Drivers Management alleges Simon’s and Jansen chose to wait to file their motion for leave on the same day they filed their response to Werner’s and Sepulveda’s summary judgment motion. Drivers Management believes the motion for leave is a back-up plan or “insurance policy” to seek to have Drivers Management waive or reduce its workers’ compensation subrogation interest in this matter in case the Court grants the summary judgment motion. It further asserts the motion seeks to backdoor allegations of negligent training and supervision against Drivers Management, which were not brought against Werner, its parent company, before it filed for summary judgment.

Until recently, there was at least some conflict in the record as to Ramos’s employer at the time of the accident. At different times, it was alleged that she was employed by Werner and Drivers Management. Simon’s and Jansen filed the motion for leave to file a counterclaim against Drivers Management on March 16, 2020, approximately three weeks after Michael Peterson’s deposition testimony and declaration stating that Ramos was employed by Drivers Management. At least until that point, there was a factual dispute as to Ramos’s employer. Accordingly, Simon’s and Jansen have provided cause as to why the claim for contribution was not brought sooner.

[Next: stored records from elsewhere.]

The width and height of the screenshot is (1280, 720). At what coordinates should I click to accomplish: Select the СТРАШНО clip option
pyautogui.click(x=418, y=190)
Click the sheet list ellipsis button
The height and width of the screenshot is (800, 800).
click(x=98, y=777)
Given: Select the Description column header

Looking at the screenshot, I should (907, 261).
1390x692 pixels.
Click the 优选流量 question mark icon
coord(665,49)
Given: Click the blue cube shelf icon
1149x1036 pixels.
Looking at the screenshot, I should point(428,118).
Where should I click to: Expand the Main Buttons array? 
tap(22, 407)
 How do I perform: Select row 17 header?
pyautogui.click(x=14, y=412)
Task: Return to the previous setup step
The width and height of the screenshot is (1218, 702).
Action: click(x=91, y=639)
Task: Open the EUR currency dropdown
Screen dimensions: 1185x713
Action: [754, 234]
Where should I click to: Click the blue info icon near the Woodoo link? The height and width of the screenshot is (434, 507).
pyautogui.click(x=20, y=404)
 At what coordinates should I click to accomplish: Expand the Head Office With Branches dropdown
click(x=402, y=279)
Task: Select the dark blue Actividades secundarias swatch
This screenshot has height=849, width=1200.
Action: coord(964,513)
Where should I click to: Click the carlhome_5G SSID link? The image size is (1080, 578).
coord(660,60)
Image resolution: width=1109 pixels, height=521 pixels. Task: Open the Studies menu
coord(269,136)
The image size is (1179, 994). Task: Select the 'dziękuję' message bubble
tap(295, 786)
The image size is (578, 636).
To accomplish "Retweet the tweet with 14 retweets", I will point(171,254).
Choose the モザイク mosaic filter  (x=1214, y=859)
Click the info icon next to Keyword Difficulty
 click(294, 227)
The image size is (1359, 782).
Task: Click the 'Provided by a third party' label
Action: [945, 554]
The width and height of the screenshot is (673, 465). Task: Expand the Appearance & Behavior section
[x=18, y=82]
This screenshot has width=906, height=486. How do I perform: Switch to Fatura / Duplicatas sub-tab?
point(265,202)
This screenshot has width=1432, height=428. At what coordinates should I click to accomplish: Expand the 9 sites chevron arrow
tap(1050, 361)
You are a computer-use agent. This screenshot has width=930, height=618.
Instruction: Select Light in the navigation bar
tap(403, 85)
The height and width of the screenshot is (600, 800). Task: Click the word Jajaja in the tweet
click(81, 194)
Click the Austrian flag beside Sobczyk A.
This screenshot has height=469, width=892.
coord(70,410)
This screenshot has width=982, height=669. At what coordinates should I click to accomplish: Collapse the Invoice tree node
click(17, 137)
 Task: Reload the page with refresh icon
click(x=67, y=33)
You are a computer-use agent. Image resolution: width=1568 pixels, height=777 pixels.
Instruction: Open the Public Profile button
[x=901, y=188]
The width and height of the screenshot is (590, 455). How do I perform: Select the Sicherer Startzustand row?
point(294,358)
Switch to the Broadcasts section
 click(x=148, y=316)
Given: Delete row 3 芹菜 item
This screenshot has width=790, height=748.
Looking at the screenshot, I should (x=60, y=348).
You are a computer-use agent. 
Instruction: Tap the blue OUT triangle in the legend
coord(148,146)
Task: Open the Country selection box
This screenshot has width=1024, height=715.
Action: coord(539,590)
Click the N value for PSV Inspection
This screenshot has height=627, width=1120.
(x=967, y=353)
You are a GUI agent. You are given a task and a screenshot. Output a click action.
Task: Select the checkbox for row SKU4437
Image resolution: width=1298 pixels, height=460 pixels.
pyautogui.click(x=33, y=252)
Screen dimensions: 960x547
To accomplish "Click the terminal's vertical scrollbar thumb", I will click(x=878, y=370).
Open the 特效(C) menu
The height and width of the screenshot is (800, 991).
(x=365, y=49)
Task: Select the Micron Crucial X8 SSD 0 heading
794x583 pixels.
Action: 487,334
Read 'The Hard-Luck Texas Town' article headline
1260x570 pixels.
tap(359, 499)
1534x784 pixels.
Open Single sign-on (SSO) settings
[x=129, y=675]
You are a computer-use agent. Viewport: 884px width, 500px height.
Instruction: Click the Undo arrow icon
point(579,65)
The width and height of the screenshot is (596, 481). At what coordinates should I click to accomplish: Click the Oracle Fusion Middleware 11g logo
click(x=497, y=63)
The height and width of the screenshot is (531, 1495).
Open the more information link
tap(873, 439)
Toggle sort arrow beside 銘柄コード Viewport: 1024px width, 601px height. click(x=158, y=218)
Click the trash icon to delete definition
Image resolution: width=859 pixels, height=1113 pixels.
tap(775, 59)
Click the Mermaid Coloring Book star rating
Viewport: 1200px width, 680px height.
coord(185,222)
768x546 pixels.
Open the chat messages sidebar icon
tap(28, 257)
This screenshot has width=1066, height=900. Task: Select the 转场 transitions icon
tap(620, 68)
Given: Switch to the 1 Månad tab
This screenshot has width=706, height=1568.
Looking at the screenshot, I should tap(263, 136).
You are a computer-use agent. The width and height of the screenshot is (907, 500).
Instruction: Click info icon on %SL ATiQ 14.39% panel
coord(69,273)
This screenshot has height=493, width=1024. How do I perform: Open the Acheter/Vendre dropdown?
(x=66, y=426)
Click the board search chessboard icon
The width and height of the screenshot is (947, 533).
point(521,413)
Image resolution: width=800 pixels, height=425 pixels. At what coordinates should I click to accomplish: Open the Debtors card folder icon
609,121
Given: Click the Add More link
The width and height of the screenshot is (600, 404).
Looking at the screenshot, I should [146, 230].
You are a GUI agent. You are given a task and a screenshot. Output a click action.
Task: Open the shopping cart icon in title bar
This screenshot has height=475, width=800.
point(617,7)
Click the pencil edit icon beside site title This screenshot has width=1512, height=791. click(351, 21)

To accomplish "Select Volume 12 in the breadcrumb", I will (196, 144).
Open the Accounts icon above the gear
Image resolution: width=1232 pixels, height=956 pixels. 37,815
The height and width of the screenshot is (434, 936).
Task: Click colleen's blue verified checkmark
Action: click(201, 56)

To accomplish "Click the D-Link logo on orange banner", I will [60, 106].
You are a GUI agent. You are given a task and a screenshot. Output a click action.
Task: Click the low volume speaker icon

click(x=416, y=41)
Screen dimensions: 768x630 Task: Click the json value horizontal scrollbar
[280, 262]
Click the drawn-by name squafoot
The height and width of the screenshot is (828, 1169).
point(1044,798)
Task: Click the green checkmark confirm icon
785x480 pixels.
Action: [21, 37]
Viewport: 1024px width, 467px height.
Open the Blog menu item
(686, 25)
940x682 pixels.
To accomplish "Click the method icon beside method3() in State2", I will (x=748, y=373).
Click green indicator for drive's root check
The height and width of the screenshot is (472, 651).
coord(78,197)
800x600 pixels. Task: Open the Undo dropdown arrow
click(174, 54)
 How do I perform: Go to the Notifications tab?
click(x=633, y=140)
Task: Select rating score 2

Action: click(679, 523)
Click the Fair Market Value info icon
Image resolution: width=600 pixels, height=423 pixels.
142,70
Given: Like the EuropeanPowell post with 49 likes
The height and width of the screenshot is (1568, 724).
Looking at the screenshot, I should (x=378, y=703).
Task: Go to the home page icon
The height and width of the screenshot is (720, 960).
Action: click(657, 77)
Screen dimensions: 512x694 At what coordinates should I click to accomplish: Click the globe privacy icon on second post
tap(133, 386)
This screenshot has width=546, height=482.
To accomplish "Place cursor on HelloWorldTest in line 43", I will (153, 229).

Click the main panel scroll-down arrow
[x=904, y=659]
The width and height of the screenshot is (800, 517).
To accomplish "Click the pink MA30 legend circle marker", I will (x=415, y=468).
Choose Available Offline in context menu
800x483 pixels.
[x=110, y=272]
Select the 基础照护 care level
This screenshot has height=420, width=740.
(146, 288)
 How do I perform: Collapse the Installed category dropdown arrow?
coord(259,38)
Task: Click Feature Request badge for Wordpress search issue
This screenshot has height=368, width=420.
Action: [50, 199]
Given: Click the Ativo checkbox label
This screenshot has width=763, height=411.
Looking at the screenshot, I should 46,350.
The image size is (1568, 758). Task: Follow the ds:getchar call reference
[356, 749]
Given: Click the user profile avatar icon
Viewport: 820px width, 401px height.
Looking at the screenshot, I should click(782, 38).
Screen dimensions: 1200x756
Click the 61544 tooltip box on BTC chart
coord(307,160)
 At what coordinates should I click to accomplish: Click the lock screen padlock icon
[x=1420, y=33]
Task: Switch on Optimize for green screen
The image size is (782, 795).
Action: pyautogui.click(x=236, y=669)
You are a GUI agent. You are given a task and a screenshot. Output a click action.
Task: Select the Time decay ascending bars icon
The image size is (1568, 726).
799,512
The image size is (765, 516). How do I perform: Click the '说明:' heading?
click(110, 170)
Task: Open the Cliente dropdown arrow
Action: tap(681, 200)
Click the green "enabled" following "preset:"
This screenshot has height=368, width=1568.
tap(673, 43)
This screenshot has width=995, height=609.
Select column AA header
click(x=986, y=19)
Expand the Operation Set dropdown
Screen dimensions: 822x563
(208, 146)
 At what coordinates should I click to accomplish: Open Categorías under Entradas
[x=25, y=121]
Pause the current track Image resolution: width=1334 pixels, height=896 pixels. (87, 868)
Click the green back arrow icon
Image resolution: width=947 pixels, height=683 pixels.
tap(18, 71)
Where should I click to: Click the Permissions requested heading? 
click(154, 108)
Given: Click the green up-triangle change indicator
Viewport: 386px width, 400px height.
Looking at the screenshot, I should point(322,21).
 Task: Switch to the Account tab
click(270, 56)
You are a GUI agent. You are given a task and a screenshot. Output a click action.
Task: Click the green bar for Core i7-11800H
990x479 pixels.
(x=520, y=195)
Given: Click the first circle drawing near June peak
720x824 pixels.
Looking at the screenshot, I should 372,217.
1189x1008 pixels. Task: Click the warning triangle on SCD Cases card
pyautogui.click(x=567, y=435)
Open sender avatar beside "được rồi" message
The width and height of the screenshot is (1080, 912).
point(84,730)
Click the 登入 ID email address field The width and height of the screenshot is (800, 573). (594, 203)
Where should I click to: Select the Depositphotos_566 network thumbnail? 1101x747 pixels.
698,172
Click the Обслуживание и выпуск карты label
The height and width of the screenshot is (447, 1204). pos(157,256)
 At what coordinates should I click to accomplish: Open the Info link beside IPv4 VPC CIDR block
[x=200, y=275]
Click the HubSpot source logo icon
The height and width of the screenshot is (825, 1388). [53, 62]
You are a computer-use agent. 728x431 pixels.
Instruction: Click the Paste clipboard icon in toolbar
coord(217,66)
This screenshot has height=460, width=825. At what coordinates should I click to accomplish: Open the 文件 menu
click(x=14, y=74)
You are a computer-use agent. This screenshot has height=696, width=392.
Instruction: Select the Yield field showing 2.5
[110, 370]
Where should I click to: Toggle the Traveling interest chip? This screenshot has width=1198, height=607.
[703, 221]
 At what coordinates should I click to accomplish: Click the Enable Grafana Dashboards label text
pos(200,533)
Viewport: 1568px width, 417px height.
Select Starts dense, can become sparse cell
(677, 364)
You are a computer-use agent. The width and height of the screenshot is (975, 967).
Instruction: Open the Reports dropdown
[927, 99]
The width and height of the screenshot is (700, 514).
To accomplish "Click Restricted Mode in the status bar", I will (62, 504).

Additionally, the Court does not believe that any party will be significantly prejudiced in the event the motion is granted. As noted, all discovery is not due for another nine months and the dispositive motion deadline is due on January 29, 2021. The Court will allow the motion for leave to file a claim for contribution against Drivers Management.

The Court will also allow the motion of Counter-Plaintiff Francisco Sepulveda and Counter-Defendant Drivers Management, pursuant to Federal Rule of Civil Procedure 41(a)(2), to dismiss with prejudice Sepulveda’s counterclaim against Drivers Management.

Ergo, the motion of Defendants/Counter-Plaintiffs Simon’s Trucking, Inc. and Ronald Elmer Jansen for leave to file their counterclaim for contribution against Drivers Management, LLC [d/e 81] is GRANTED.

The Clerk will docket and file the counterclaim [d/e 81-1].

The motion of Counter-Plaintiff Francisco Sepulveda and Counter-Defendant Drivers Management to dismiss count II of Counter-Plaintiff Francisco Sepulveda’s counterclaim against Counter-Defendant Drivers Management, LLC [d/e 83] is GRANTED.

Count II of Sepulveda’s counterclaim is dismissed with prejudice with each party to bear its own costs.